下町、といえば想像される景色がより一層濃く、大阪といういわば外国に近い町のテイストをぶち込んで展開されてゆく。
その中で会計検査院の三人、鬼の松平、ミラクル鳥居、エリート旭が実地検査をする。この三人がまた味があって良い。まるで、本作品以外にも連番となるシリーズがあるかのような掛け合いの軽々しさには、脱帽である。
そして性自認に悩む大輔と、幼なじみの茶子のまっすぐだけれども、それゆえ苦しむ十代のセンシティブな面が描かれている。
この2本のストーリーラインは全くもって重ならないと感じる序盤であり、正直つまらないと感じていた。
しかし、2つが交錯し、400年の封印が何か、が明かされる中盤にさしかかると、一気にエンジンが吹き上がりジェットコースターのように物語は加速していく。
終盤における表現として、スケールの大きさを、ミクロ視点の積み重ねで実感させる手法には感嘆した。
そして、熱量と迫力、登場人物達の覚悟から生まれる、圧倒的終盤の山番となるシーンは是非とも一読頂きたい。
変なバトルものより、よっぽどアツい。
日本男子はかくあるべしと見せつけられた。
全体として、序盤から中盤に入るまでのセットアップ期間が長くつまらなさを感じたが、後半が激アツだったので最高以外の何物でもなかった。
必読書だと周りに大声で言うほどではないものの、確実に最近読んで面白かった本として挙げられる。
つまるところ、本作はおもしろいので是非読んで欲しい。
以下、個人的に好きだった文章表現を作品より引用。
68p
「世の中でいちばん難しいことって何やと思う?」
両手の指を組み合わせ、後藤は深みのある声で訪ねた。
大輔が複雑な表情を浮かべ黙っているのを見て、軽くうなずき、あとを続けた。
「ずっと、正直な自分であることや」
大輔は無意識のうちに背筋を伸ばした。
329p
息子の目線の先で、幸一は1つ大きく息をして、スーツの上着の襟を正した。
生地が引っ張られ、一瞬、しわが消えた後ろ姿に、大輔ははじめて、父が広島カープの前田の背中が好きだと行っている理由が何となくわかった気がした。
287~288p
それはあまりにもやりすぎじゃないか。
そう人々が思ったとき、すべてははじまったのだという。
466p
経験したことのない怒りが、むらむらと腹の底から炎立つようにはい上がってくるのを感じた。
大輔は敵意のこもった激しい眼差しを背後の群衆に向けた。
唇を噛み、拳をぎゅうと握りしめた。
気がついたとき、大輔は幸一の隣に進み、マイクスタンドに手をかけていた。

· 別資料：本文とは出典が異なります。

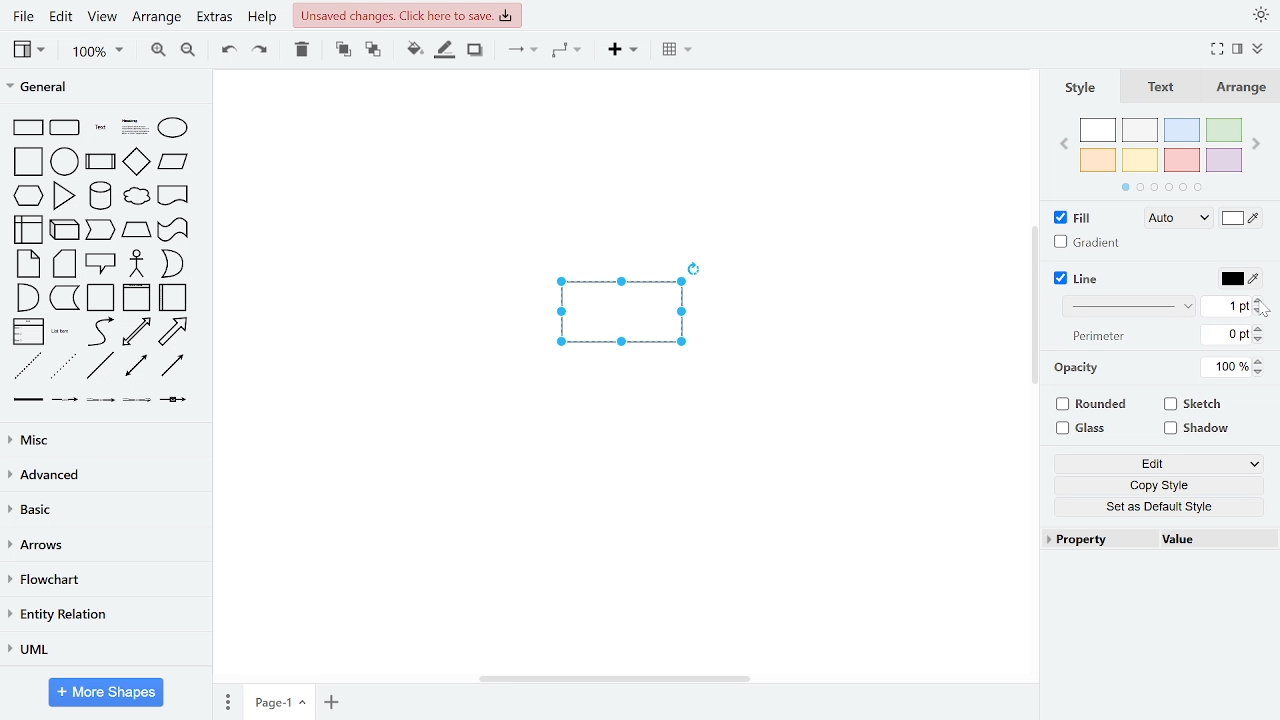  I want to click on colors, so click(1160, 155).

思いきり息を吸いこみ、
「お前らアアッ、お父ちゃんの言うこと聞けエエエエツ」
と声の限りに叫んでいた。
盛大なハウリングを従え、その声は大阪城の空を駆け巡った。
その瞬間、上町筋の喧噪がぴたりとやんだ。
誰もが言葉を止め、動きを止め、大阪府庁へ視線を向けた。
(中略)
大阪国総理大臣は静かに口を開いた。
「話を再開しようーーー松平さん」
472p
柔らかい風が、松平の短い髪を撫でた。
夕焼けが鎮まり、水面に溶いた絵の具のように、依るが茜の空に混ざっていく。
512p
「少しずつ、世の中は見えへんところで変わっていくもんやと思う。
どんな阿呆みたいな話だって、いつかはみんなに伝わる。
だから、僕も伝えられると思う。